What you will do: In the statistics assignment, where does the assignment say the independent variable should go in a cross-tabulation?

Given passage:
Your challenge is to take what we have done in class and apply it to datasets of your choosing.
Your task is to find data to produce the following three sets of analyses. You have conducted each of these analyses in class before according to detailed instructions.
Now, the challenge is to execute these analyses in a creative way. You can use data posted on this website or data online. But your analyses must be original. (In other words, don't do something that we have already done in class.)
1. Cross-tabulations with chi-square test
For this analysis, you should find a dataset that contains two nominal-level variables that might possibly relate to each other. In other words, you should find a dataset which contains a nominal-level variable that just might possibly cause another nominal-level variable. Remember that the cause is the independent variable and the effect is the dependent variable. (Example: gender causes someone's attitudes about marijuana.)
For hints on how to create cross-tabulations, look back at what we did with the ratemyprofessor.com data. We produced three sets of identical tables, examining ratings of professors on helpfulness by clarity, and helpfulness by easiness. I would like you to create tables similar to these, except this time, you will choose your own variables.
In a crosstabulation, your independent variable should go in the columns, and your dependent variable should go in the rows. Remember this when creating the Pivot Table.
Your output here should include three tables: (1) counts of dependent variable by the independent variable, (2) (column) percentages of dependent variable by independent variable, and (3) expected counts. Finally, (4) use the =CHITEST function to obtain a chi-square test statistic.
The chi-square test statistic compares the ACTUAL counts in the table with the counts we would expect if there was no relationship between the variables.
Finally, interpret your findings. Is there a relationship between the variables or not? Why or why not? (Speculate.)
2. Regression & correlation
For this analysis, find a dataset that contains two ordered (ordinal or interval-level) variables that might relate to each other. You should have one variable that could be a cause or independent variable, and another variable that could be an effect or dependent variable.
Example from class: students' ratings of professor's easiness (independent) and students' overall ratings of professor
Your output for this analysis should include:
(1) a scatterplot with the dependent variable in the Y-axis and the independent variable in the X-axis. Insert a trend (regression) line into the scatterplot. Then include an overall title above. Label the X-axis and the Y-axis. Delete the legend on the side, as it is not informative in this case.
(2) a slope of the regression line (the slope is m in the equation
y = mx+b.) Interpret the slope. What does it mean in your data?
(3) the Y-intercept of the regression line. The y-intercept is b in the equation y=mx+b. Interpret the y-intercept. What does mean in this case?
(4) predicted values for each case in the dataset. Predicted values are obtained by multiplying the value of the independent variable by the slope and then adding the y-intercept. (predicted y = mx+b.)
(5) residuals for each case in the dataset. Calculate the residual, or the difference between the actual value of the dependent variable and the predicted value. The residual = y - predicted y. Then sort the data by the residuals. Are there cases with very high or very low residuals? What is going on with those cases with very high residuals and those cases with very low residuals?

Record extracts:
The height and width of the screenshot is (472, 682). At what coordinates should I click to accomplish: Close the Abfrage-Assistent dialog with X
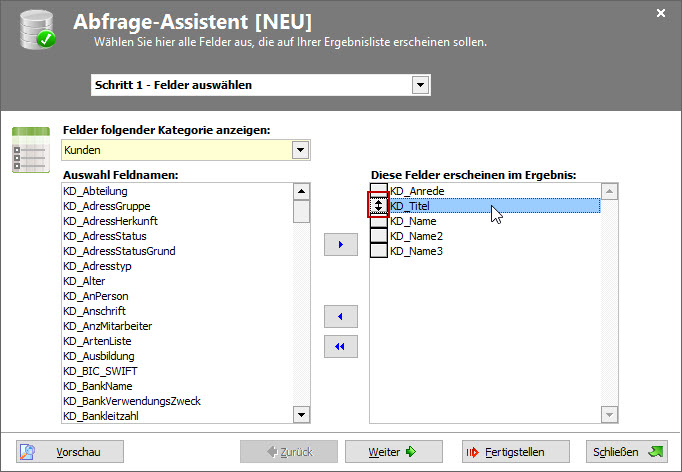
---
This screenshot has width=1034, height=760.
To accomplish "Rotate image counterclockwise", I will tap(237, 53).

Full response: In the columns.